Many studies, like those carried out by Paula and Campos [15], Zaky et al. [16], and Panzironi et al. [17], have studied the role of MRI as a problem-solver in cases of PND. They concluded that a higher sensitivity was achieved using contrast-enhanced MRI. Based on its ability to assess the neoangiogenesis of lesions (similar to MRI), we thought to study CESM as an alternative method to MRI given its wider availability, lower cost, and higher tolerance among patients. To our knowledge, this is the first study to have evaluated the role of CESM in detecting malignancies among cases presenting with PND.
The interpretation of CESM findings depends on the analysis of morphological criteria and enhancement patterns, as based on the MRI BI-RADS lexicon. In the current study, a non-circumscribed margin (77.5%) was most commonly encountered with malignant masses, while a circumscribed margin (70.4%) was most commonly encountered with benign masses. Regarding non-mass enhancements, linear distribution was most commonly seen with malignant lesions (34.4%), followed by regional non-mass enhancements (26.2%) and segmental non-mass enhancements (13.1%), yet this distribution is also most commonly found in benign lesions (24.0%), which can explain the increased number of false-positive cases (27 cases). These are similar to the worrisome criteria detected by MRI in patients with PND, which included the “non-mass enhancement” of segmental and linear distribution [17]. Based on the findings from our study, the false-negative cases were mainly attributed to bilateral symmetrical diffuse or nodular enhancement, which was falsely estimated to be background parenchymal enhancement with fibroadenosis.

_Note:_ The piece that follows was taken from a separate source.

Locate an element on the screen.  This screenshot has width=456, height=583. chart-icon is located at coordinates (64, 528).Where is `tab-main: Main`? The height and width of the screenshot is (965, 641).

In our study, the sensitivity and specificity of CESM were 97.5% and 54.2%, respectively, with an overall accuracy of 79.3%. The lower specificity of CESM may be related to non-circumscribed margins, which may be encountered with enhancing intra-ductal papillomas; it might also be associated with the distribution of non-mass enhancements associated with some benign processes, which were comparable with malignant ones. To date, we found that CESM, unlike MRI, has not been widely studied in patients presenting with PND. In 2020, Hegazy et al. [18] performed a study comparing MRI and CESM in the evaluation of intra-ductal papilloma; the authors concluded that MRI had a higher sensitivity and lower specificity when compared to CESM.
In their 2019 study, Xing et al. [19] concluded that CESM led to altering treatment plans to include more extensive surgery +/− neoadjuvant chemotherapy in 57.0% of cases diagnosed with breast cancer. In our study, CESM was able to detect multifocality in 24.1%, multicentricity in 43.0%, diffuse abnormalities in 8.9%, and bilaterality in 20.2%, while sono-mammography detected multifocality in 20.5%, multicentricity in 37.2%, diffuse abnormalities in 3.8%, and bilaterality in 17.9%. These findings emphasize the role of CESM in the delineation of disease extent, allowing for proper planning and tailoring of treatment strategies that can suit each patient.

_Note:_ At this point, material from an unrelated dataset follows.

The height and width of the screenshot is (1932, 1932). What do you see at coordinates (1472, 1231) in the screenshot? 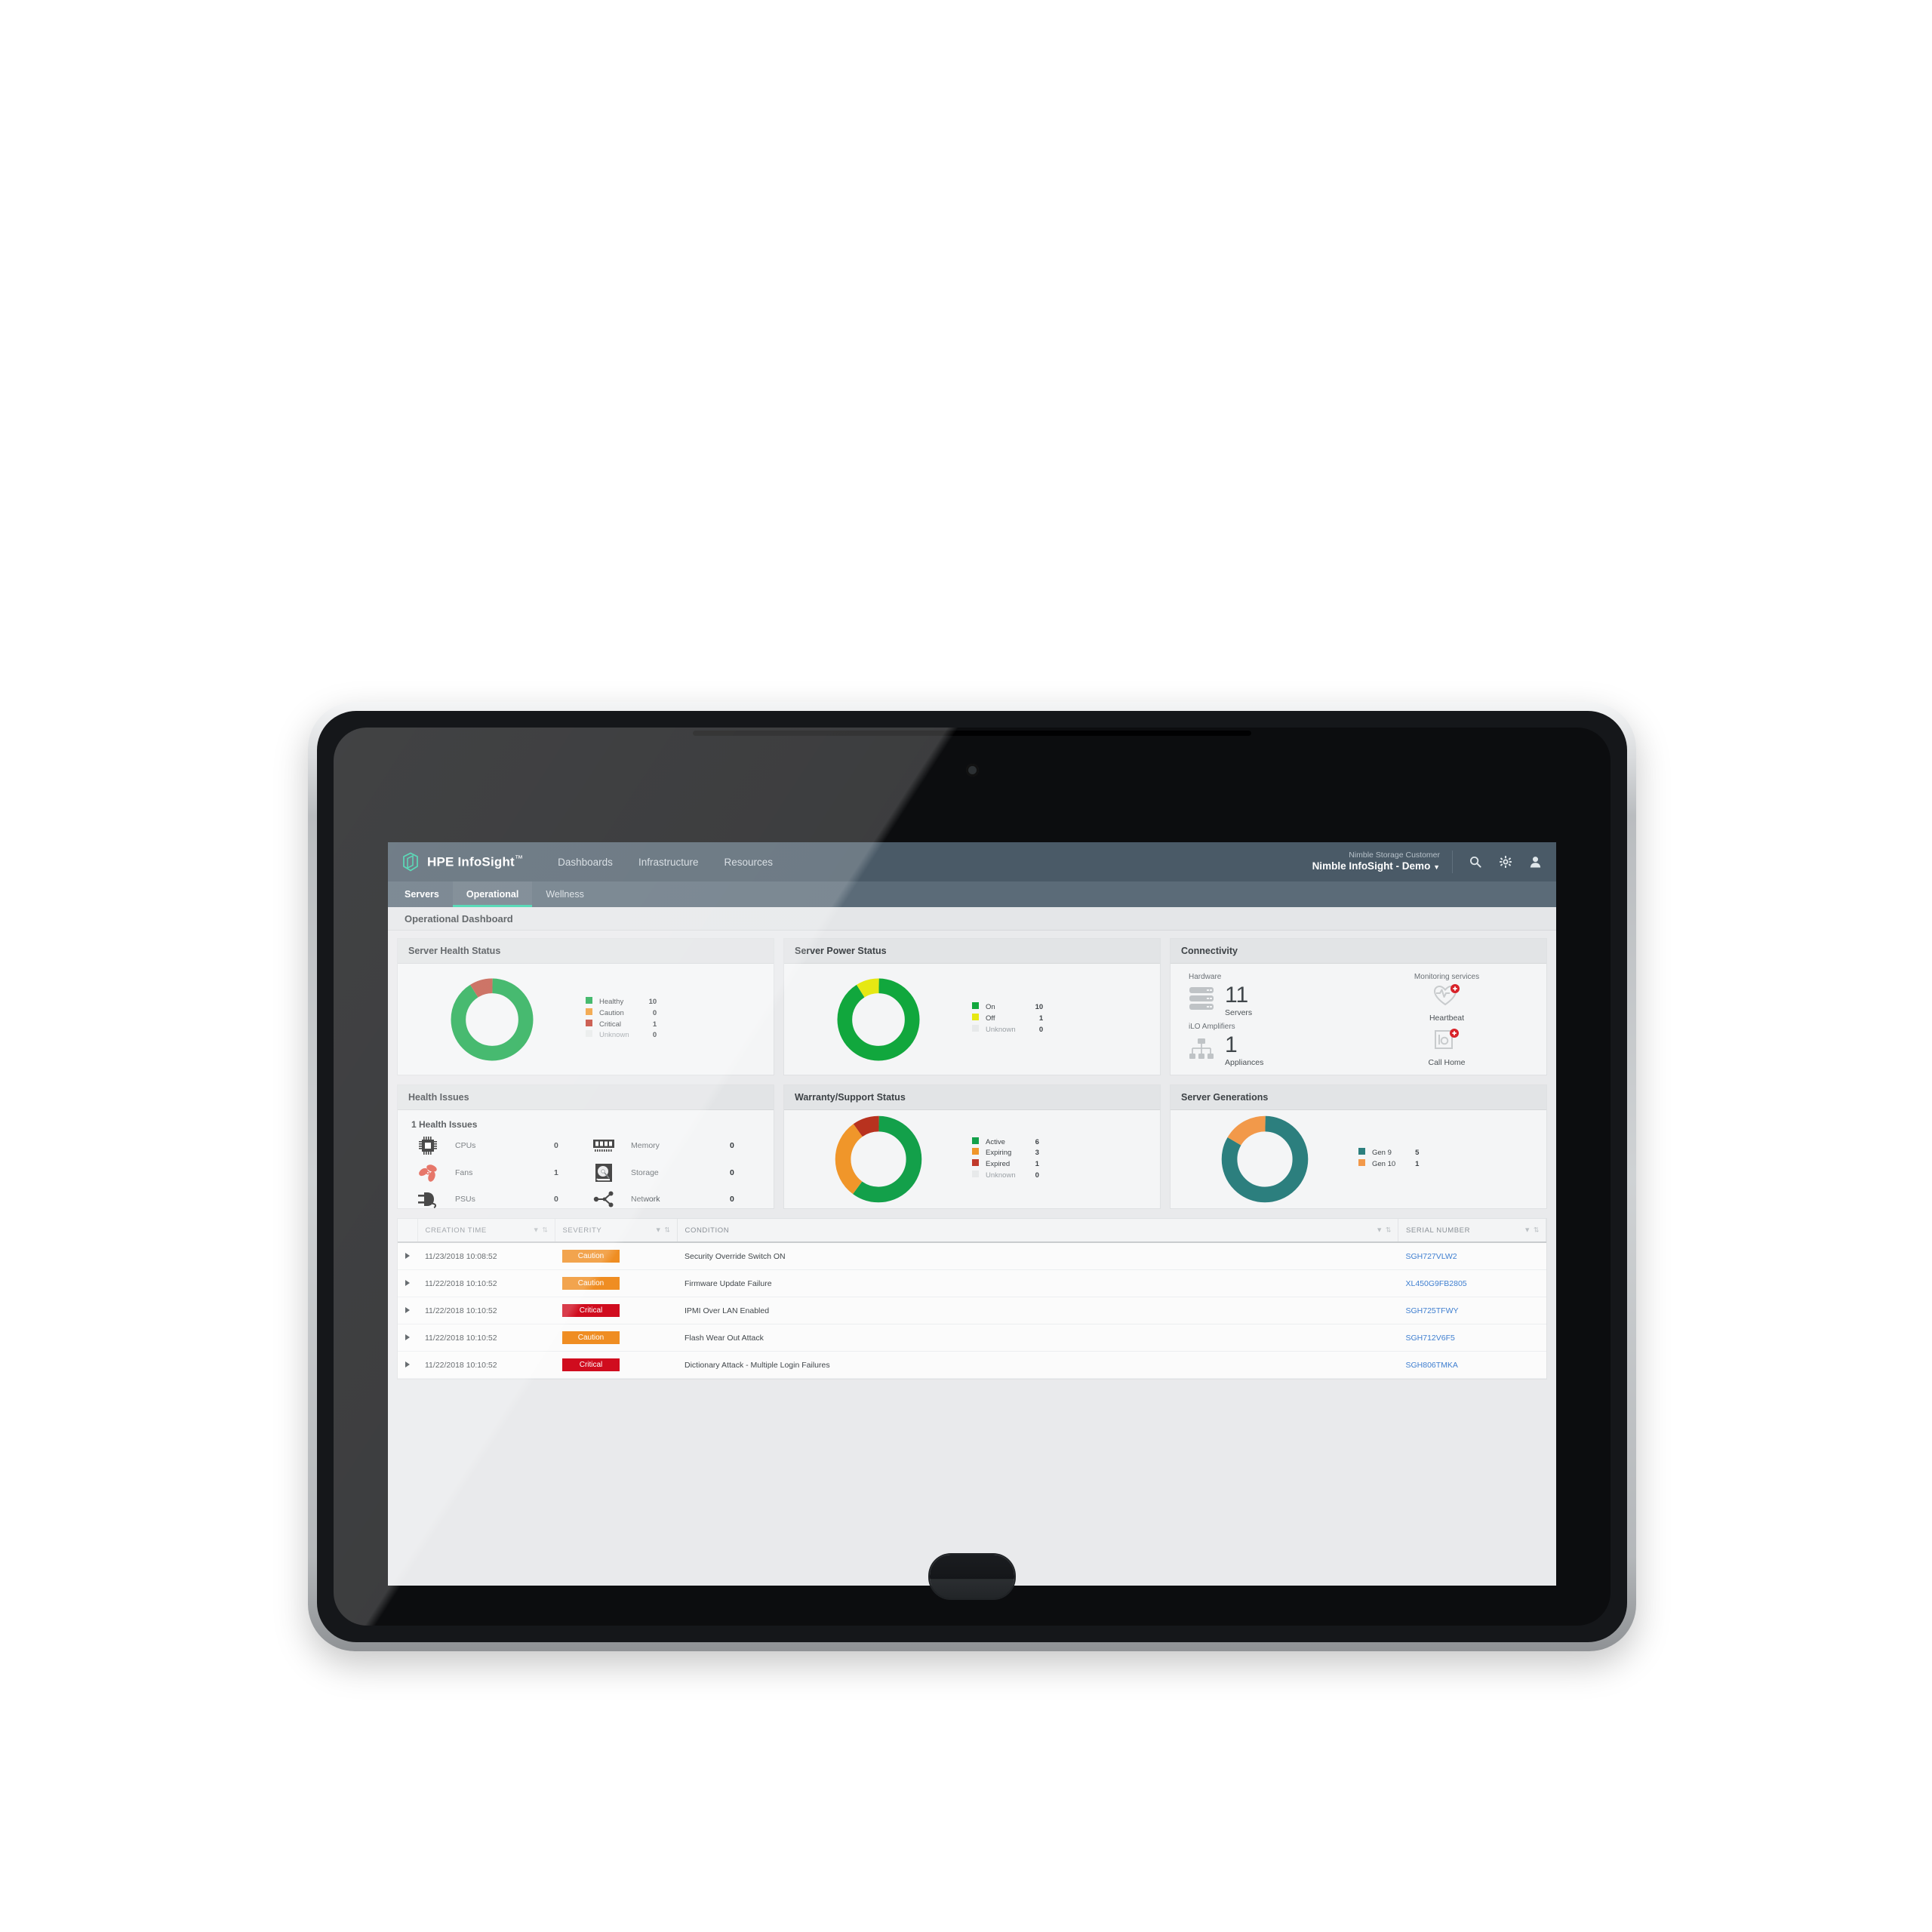
I see `th-serial-number: SERIAL NUMBER ▼ ⇅` at bounding box center [1472, 1231].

This study has two main limitations. The first limitation is the sample size which is considered small to drive a conclusion of incorporating CESM in the diagnostic workup of PND cases. The second limitation is our inability to compare the diagnostic performance of CESM with contrast-enhanced MRI examination due to the limited number of cases performing both modalities. We believe that more work still needs to be done to determine if CESM can be an alternative to contrast-enhanced MRI examination as a problem-solving tool.